We have the worst health care system in the world, take the shortest vacations and save the least. Are we overdue for getting off that path to desperation called the "career?"

That re-evaluation took a surprising turn as Pulitzer prizewinning economist Joseph Stiglitz commented on the way our wealth is estimated. The GDP, is deeply flawed because it concentrates on wealth alone.

Joseph Stiglitz, the Nobel Prize- winning economist, urged world leaders to drop an obsession with examining gross domestic product and focus more on broader measures of prosperity.

So many things that are important to individuals are not included in GDP,” said Stiglitz, a Columbia University professor. “There needs to be an array of numbers but we need to understand the role of each number.

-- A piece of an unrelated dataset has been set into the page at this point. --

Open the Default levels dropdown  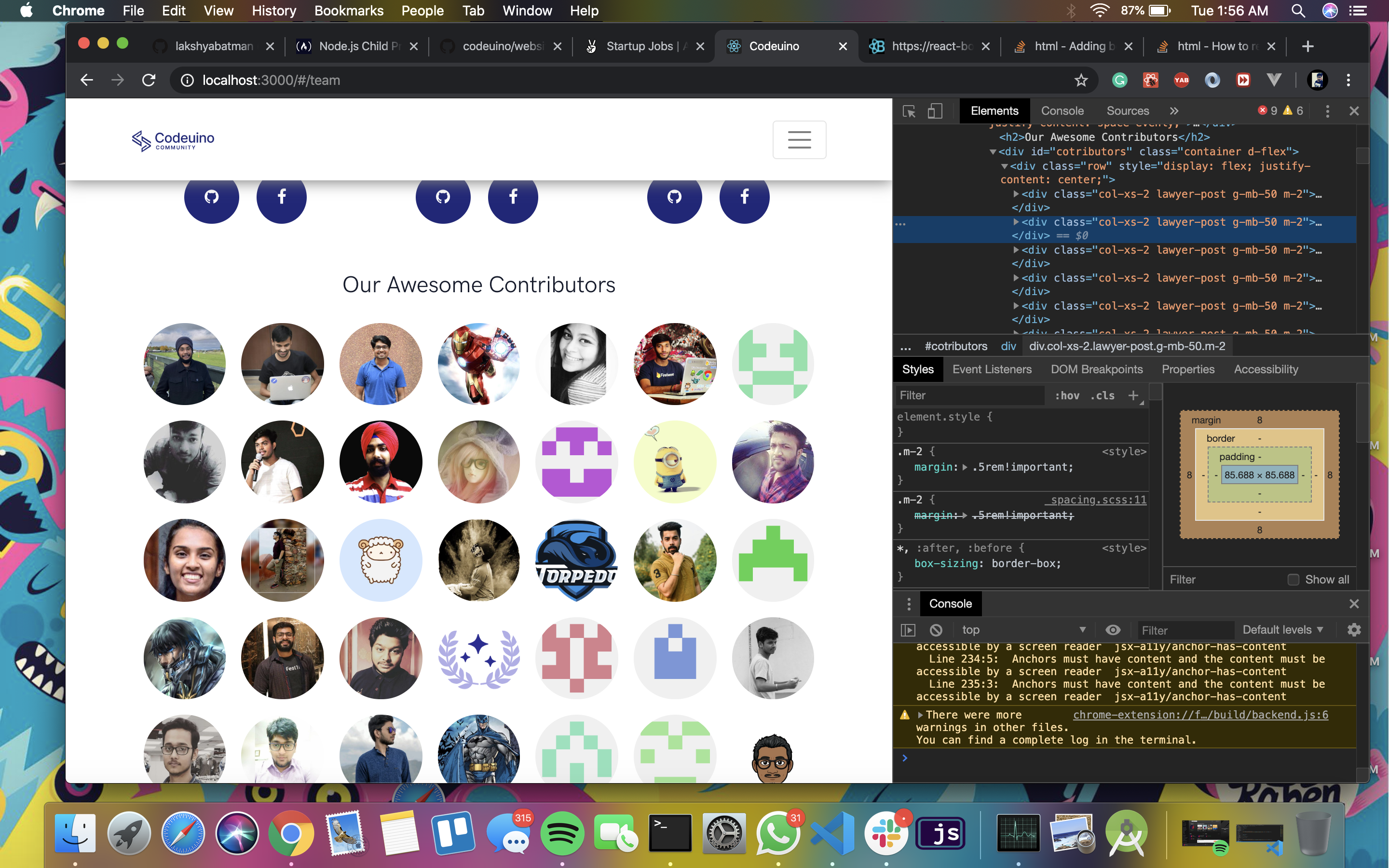click(1282, 630)
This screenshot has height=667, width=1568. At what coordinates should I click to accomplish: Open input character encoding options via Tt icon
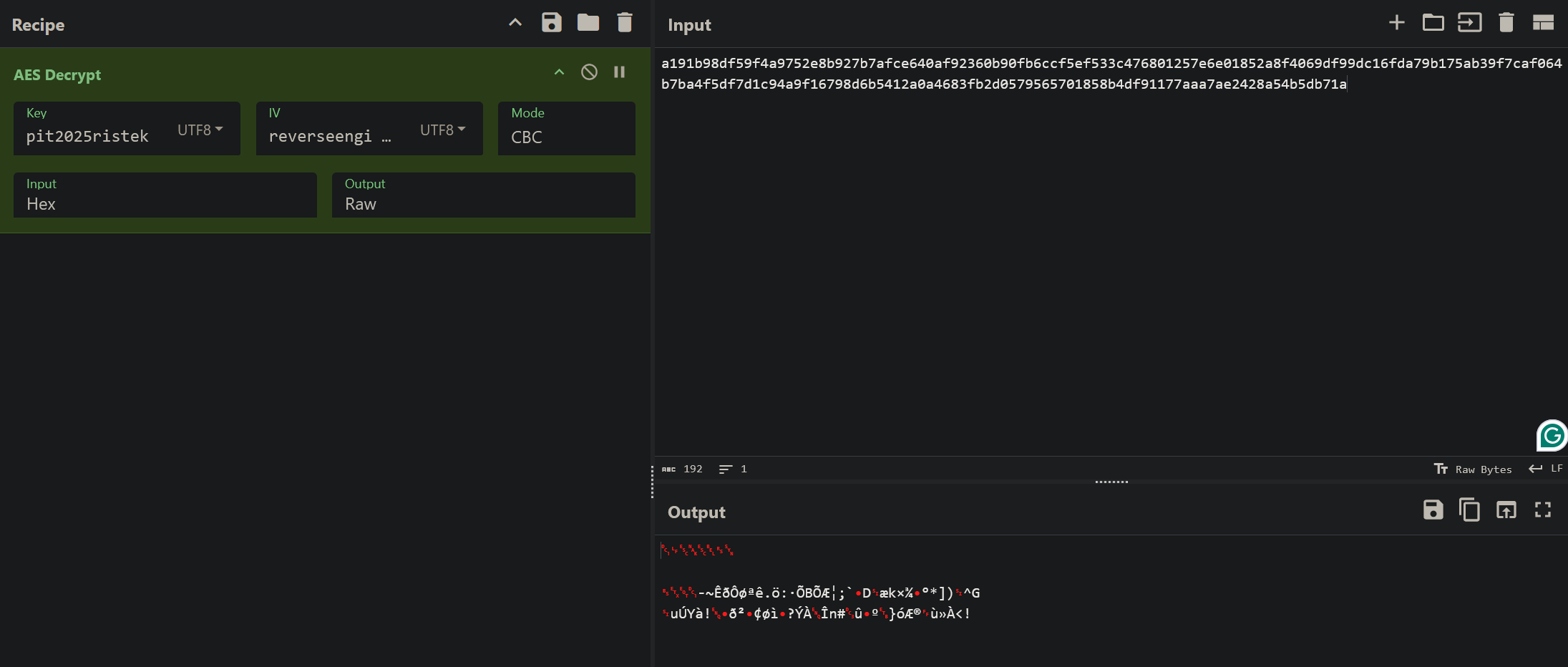click(x=1441, y=469)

We may not be able to aggregate everything together.”

Assessing government’s contribution to economic output, which ranges from 39 percent in the U.S. to 48 percent in France, is one of the shortcomings of the GDP model, as is its difficulty in estimating improvements in quality of products such as cars instead of just quantity, Stiglitz said. Similarly, increased household debt may drive up output numbers, whereas that doesn’t amount to a real increase in wealth, he added.

While Stiglitz doesn’t recommend dropping GDP altogether, he wants governments to consider such matters, along with issues of environmental sustainability, in policy making.

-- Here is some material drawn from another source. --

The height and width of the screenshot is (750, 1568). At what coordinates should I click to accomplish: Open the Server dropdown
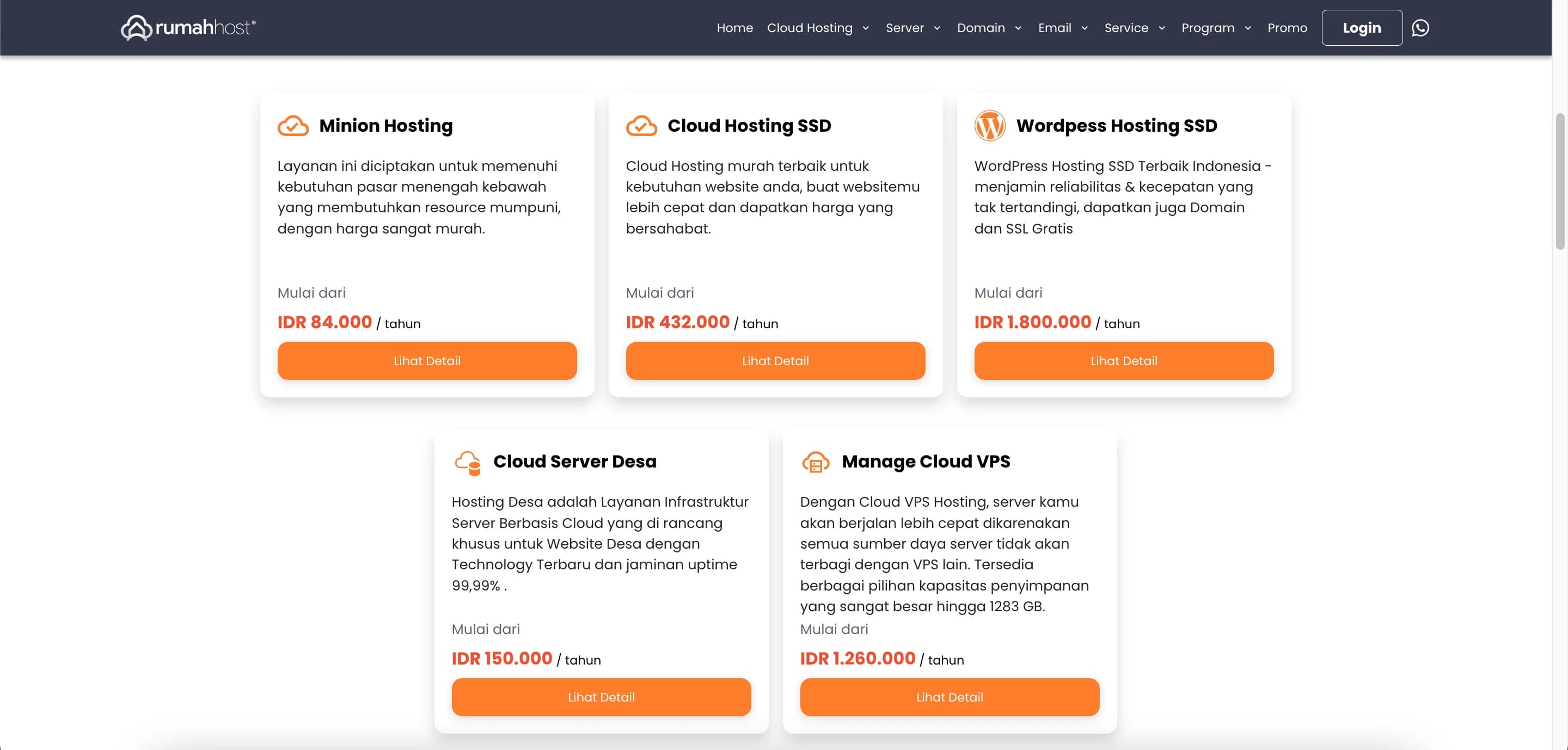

“Most governments make a fetish out of it. If you take one message out of our report, make it avoid GDP fetishism,” he said. “The message is to encourage political leaders away from that.”

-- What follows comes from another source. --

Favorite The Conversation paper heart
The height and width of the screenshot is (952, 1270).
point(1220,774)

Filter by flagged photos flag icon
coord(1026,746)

Workers in Europe take extended vacations, make demands on their government for adequate support systems, and are given the right to health care that this country’s right wing is desperately trying to keep out of public hands. I don’t need to ask what’s wrong with this picture. We are kept in a feudal relationship that leading economists worldwide are unable to explain – wealth alone does not give a true picture of our worth.

In addition, the environment suffers from our commuter fixation, as much as we do. There is a healthy movement toward rearranging that dysfunctional habit.

Let me introduce you to Take Back Your Time.

A joint U.S./Canadian project, on October 24th the "Chill Out" day will call attention to the ways we can start to change the attitude that is ruining our individual lives and the world around us.

The events, coordinated by the organization "350" (www.350.org) seek controls on carbon outputs that would return the amount of carbon dioxide in earth’s atmosphere to 350 parts per million or less, the amount considered necessary for a sustainable human future.

This is a beginning, and one of many ways we can start taking back the value that has been wrested from us by right-wing corporate worship. Eight years of domination led to disaster, yet there is still a push from the right to keep the public interest hidden.

The benefits of our time and our use of it are ours to control, by our voice and by our demand. It’s past time to exercise that control, and well past time to be part of the world instead of its end product.